* Input data
★ ★ ★ ★
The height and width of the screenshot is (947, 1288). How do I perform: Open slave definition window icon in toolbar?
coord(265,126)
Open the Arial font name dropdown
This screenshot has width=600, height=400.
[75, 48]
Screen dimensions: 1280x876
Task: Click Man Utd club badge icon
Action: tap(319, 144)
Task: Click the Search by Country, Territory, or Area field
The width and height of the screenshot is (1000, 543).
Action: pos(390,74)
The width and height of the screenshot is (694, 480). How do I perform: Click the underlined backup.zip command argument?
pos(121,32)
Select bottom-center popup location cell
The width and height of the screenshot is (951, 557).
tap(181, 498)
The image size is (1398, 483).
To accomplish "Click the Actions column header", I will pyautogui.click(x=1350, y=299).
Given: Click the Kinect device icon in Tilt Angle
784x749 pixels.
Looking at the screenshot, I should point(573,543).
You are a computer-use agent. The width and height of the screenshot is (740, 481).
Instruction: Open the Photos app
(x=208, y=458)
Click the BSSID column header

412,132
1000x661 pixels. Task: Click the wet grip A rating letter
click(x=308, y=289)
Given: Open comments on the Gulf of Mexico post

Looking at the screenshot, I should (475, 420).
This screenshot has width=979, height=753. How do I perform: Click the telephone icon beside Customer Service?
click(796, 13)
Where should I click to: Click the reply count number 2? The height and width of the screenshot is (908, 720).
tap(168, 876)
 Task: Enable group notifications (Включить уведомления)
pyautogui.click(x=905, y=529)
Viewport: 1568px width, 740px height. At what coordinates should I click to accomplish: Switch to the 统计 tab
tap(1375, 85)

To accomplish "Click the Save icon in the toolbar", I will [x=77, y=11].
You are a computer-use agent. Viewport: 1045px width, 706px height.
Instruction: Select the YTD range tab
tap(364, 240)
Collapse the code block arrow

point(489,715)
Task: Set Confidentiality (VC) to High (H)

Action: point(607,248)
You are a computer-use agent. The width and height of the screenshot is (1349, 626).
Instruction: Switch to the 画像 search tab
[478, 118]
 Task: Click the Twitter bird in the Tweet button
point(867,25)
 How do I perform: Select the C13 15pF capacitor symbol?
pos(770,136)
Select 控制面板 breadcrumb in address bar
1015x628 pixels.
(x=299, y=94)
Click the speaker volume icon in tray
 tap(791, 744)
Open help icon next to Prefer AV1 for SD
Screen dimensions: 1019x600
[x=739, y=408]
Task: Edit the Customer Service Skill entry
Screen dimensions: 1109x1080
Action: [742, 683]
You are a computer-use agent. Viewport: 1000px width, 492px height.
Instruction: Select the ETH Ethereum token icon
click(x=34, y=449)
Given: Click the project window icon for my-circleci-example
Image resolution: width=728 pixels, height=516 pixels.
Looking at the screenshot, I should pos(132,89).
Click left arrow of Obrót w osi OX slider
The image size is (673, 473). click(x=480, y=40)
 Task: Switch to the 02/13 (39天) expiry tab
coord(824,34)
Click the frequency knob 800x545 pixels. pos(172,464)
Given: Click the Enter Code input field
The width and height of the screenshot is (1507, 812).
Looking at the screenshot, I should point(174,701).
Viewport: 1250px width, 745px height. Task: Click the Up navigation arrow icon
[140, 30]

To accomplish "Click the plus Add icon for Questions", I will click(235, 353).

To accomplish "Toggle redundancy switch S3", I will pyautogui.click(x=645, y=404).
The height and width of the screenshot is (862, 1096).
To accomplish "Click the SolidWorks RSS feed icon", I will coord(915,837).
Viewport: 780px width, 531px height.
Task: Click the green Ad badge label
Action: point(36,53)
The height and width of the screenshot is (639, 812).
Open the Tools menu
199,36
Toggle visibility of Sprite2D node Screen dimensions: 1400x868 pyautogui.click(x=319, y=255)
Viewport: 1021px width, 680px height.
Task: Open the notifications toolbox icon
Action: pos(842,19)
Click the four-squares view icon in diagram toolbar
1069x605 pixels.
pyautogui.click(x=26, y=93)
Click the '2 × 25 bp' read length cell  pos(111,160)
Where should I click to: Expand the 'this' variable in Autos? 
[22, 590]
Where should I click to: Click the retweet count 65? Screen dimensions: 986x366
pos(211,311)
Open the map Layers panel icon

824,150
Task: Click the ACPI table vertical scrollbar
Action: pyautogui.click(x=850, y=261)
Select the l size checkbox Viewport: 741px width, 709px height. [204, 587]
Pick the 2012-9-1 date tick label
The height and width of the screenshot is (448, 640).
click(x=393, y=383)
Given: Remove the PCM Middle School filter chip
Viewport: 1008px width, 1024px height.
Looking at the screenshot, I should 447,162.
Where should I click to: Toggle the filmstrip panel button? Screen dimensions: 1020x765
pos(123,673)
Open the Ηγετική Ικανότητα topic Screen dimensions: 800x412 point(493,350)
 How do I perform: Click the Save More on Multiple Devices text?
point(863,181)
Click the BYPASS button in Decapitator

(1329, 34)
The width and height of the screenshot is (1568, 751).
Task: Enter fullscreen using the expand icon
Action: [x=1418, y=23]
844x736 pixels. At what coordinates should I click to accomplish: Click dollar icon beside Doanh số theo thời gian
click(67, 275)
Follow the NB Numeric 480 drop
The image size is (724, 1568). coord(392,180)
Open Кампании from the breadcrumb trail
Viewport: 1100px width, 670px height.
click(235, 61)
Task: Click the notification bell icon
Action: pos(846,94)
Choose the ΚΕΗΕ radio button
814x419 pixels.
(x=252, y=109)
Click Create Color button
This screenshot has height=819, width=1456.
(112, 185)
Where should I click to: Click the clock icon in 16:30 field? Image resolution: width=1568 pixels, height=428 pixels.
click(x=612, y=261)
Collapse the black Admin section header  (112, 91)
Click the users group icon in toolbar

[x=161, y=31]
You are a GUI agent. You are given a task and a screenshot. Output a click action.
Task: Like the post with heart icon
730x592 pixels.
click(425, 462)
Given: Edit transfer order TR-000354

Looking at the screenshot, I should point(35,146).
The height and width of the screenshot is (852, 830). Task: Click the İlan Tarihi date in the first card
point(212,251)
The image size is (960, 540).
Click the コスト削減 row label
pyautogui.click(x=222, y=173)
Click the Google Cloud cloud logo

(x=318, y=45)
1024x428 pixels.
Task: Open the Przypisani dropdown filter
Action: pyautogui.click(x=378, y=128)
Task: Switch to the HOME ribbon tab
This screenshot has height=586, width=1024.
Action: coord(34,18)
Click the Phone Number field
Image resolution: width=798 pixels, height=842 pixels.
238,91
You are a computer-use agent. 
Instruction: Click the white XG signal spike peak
★ ★ ★ ★
* Exercise brief
Taking the records above as input, show every line in which the word "agent" is present.

* Solution to this problem
You are a computer-use agent. The width and height of the screenshot is (740, 481).
You are a computer-use agent. Viewport: 1045px width, 706px height.
You are a computer-use agent. The width and height of the screenshot is (1349, 626).
You are a computer-use agent. Viewport: 1000px width, 492px height.
You are a GUI agent. You are given a task and a screenshot. Output a click action.
You are a computer-use agent. 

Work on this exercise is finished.